● WHAT IS REQUIRED:
Retype nothing except the lines below from the one with "Viewport: 228px width, 380px height." through the one with "Task: Click the Mirror icon", exactly, with images left out.

* * *

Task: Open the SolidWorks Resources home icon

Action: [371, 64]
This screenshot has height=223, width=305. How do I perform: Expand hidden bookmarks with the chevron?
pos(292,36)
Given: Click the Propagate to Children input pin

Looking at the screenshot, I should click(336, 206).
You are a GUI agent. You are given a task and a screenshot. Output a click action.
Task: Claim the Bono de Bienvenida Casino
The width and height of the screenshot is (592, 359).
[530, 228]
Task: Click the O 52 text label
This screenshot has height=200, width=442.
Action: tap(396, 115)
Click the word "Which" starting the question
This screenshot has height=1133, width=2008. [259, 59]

* * *

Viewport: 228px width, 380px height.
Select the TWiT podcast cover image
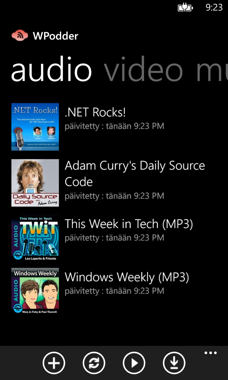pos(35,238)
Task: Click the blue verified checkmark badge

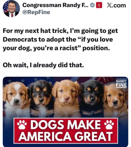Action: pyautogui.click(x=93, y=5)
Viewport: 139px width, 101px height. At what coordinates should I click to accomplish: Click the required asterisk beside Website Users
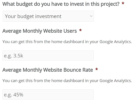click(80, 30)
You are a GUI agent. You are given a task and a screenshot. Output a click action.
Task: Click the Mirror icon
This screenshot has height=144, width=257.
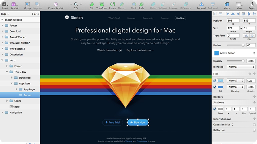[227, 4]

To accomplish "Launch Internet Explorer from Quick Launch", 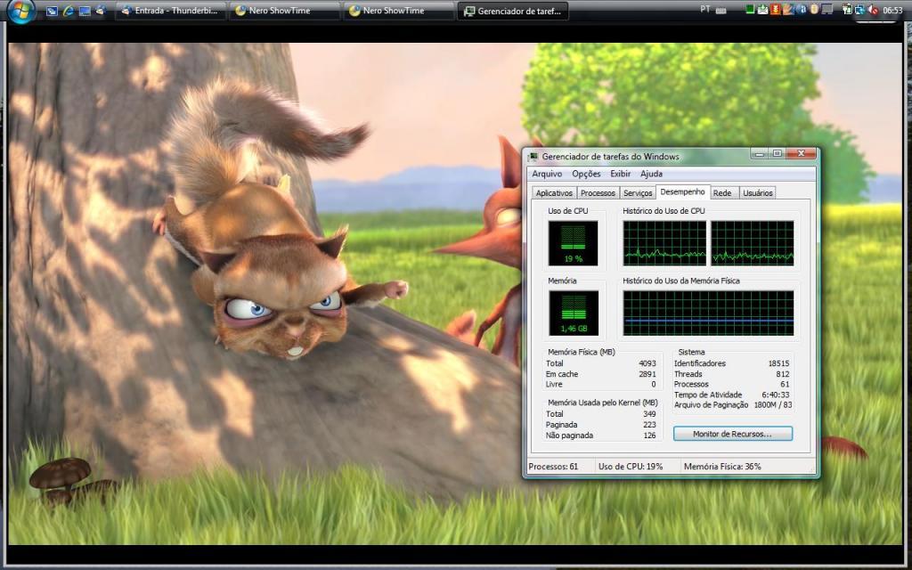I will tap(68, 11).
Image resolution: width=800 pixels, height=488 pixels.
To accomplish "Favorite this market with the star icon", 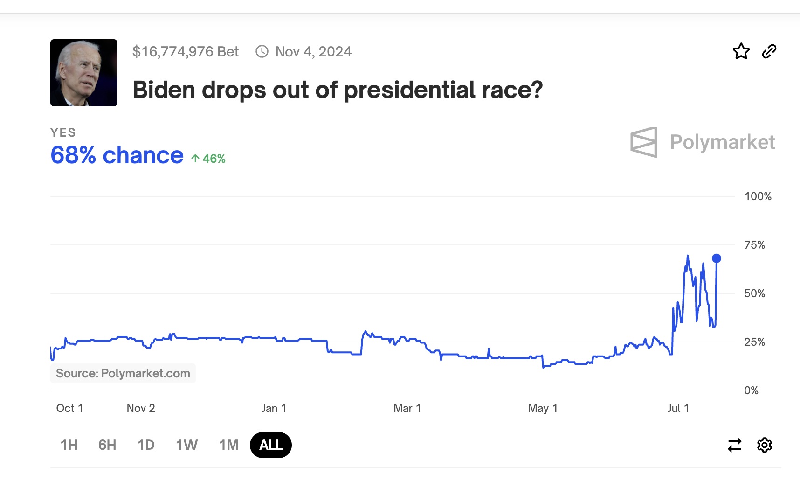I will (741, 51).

* * *

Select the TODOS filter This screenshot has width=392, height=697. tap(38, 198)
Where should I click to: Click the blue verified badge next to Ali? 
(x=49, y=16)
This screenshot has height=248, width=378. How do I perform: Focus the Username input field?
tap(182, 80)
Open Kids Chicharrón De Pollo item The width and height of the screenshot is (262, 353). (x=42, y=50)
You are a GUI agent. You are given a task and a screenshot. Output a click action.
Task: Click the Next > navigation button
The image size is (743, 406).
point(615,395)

* * *

● RESPONSE BOX:
Viewport: 228px width, 380px height.
Select the TWiT podcast cover image
pos(35,238)
Task: Click the blue verified checkmark badge

Action: pyautogui.click(x=93, y=5)
Viewport: 139px width, 101px height. At what coordinates should I click to accomplish: Click the required asterisk beside Website Users
click(80, 30)
You are a GUI agent. You are given a task and a screenshot. Output a click action.
Task: Click the Mirror icon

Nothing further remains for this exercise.